Estate planning in Bridgewater, Massachusetts is simply the act of deciding what you want to happen to your assets after your death. It typically entails making plans about funeral arrangements, as well as plans for end of life care.
Usually, the first thing a person thinks about when they think about estate planning is a will. A will dictates what happens to a person's property after they die. In general, you can leave your property to whomever you want, and attach almost any condition to such gifts. In the vast majority of estate plans, a will is the central component. It is rarely the only one, however.
In addition to a well-drafted will, a comprehensive estate plan should include things like a living will (healthcare directives made in advance, in case you become incapacitated and unable to make or express such decisions), funeral instructions, and instructions relating to organ donations.
If you have young children, it is absolutely crucial that you make arrangements for their care, as well as their custody. Obviously, if you want someone specific to take custody of them in the event something happens, you need to discuss the matter with them, to ensure that they are actually able and willing to care for them.
What Type of Estate Plan Do I Need in Bridgewater, Massachusetts?
This typically depends on your individual goals and priorities, your age, health, and the nature and quantity of your assets.
Unmarried young adults usually don't think much about estate planning.

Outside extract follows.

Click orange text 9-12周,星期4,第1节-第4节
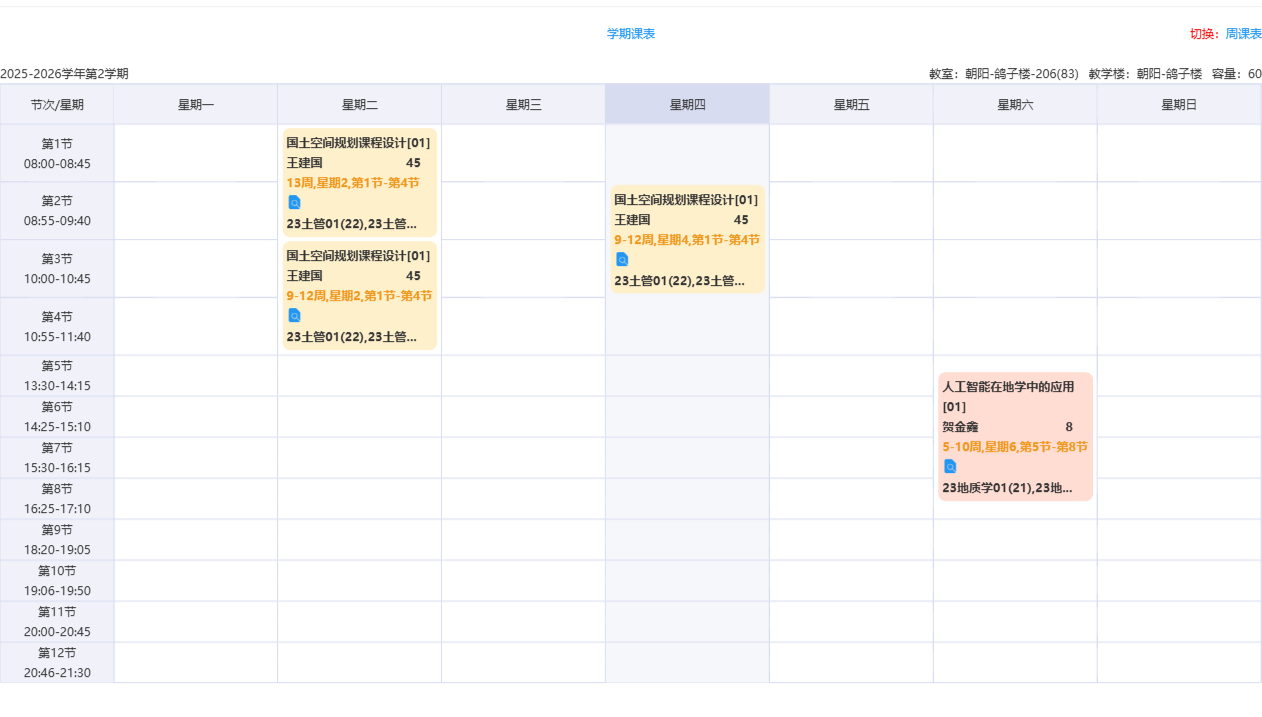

In most cases, this is fine. Unless you are extremely sick or have an unusually large amount of assets, estate planning is not something to really worry about at this point in your life.
There is one group of unmarried people for whom estate planning in Bridgewater, Massachusetts is absolutely necessary: adults who are not married, but have a life partner who they'd like to provide for in the event of death. There are many rights that automatically attach with marriage, such as the right to inherit if a spouse dies without a will, the right to make medical decisions for the other spouse if they become incapacitated, etc. If you and your partner are, for whatever reason, unable or unwilling to get married, you will have to take various steps to secure these rights, such as granting power of attorney, and writing them into your will.
There is another considerable group of people who would benefit from having a good Bridgewater, Massachusetts estate plan: the elderly and those with a lot of money really need to consider making a comprehensive estate plan as soon as possible. While this necessarily includes facing some uncomfortable realities, it is essential and unavoidable.
Do I Need a Bridgewater, Massachusetts Estate Planning Attorney?
Estate planning in Bridgewater, Massachusetts is not always difficult, but it certainly can be. In moderately-sized to large estates, with a substantial number of potential beneficiaries, it is crucial to have the assistance of an estate planning professional.